(Source material Opens)

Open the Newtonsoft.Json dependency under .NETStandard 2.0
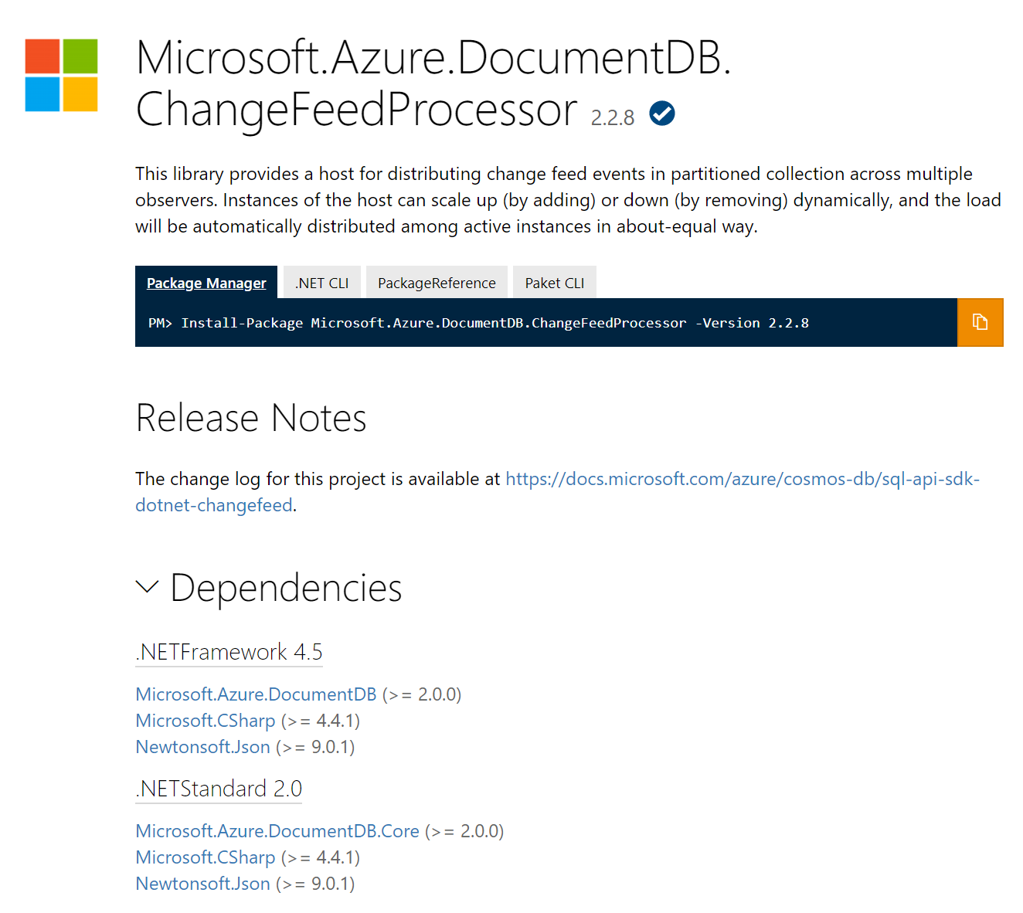 pyautogui.click(x=202, y=883)
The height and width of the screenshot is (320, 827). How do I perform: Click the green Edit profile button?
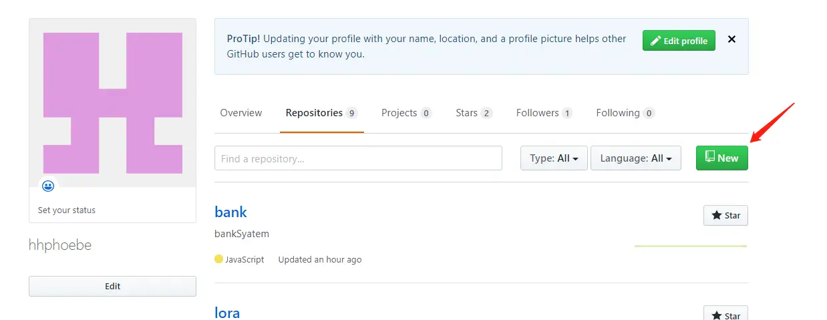[x=679, y=41]
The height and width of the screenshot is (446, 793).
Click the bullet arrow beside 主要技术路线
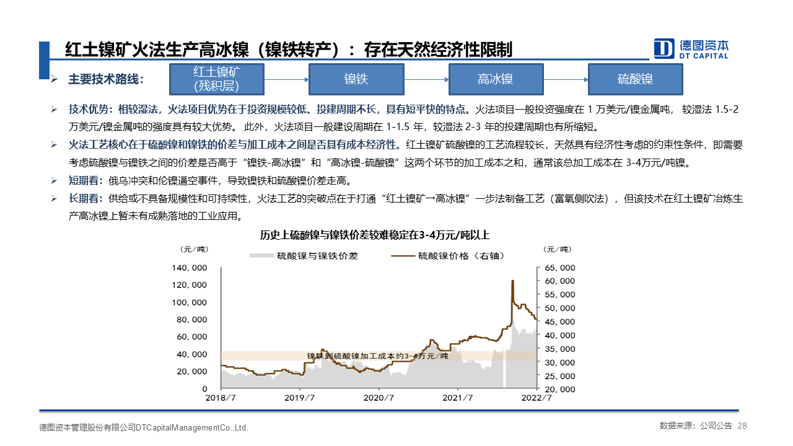coord(55,79)
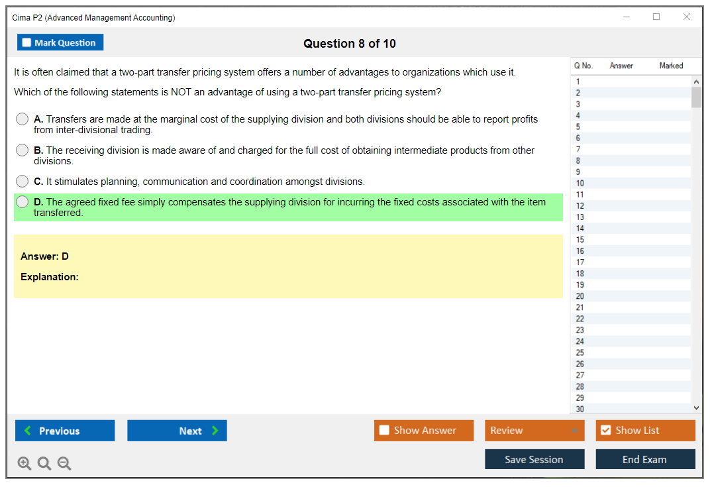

(Source material Closes)

Write out the data above exactly as it appears, but without any image.

Your response »
Open the Newtonsoft.Json dependency under .NETStandard 2.0
 pyautogui.click(x=202, y=883)
The height and width of the screenshot is (320, 827). How do I perform: Click the green Edit profile button?
[x=679, y=41]
The height and width of the screenshot is (446, 793).
Click the bullet arrow beside 主要技术路线
coord(55,79)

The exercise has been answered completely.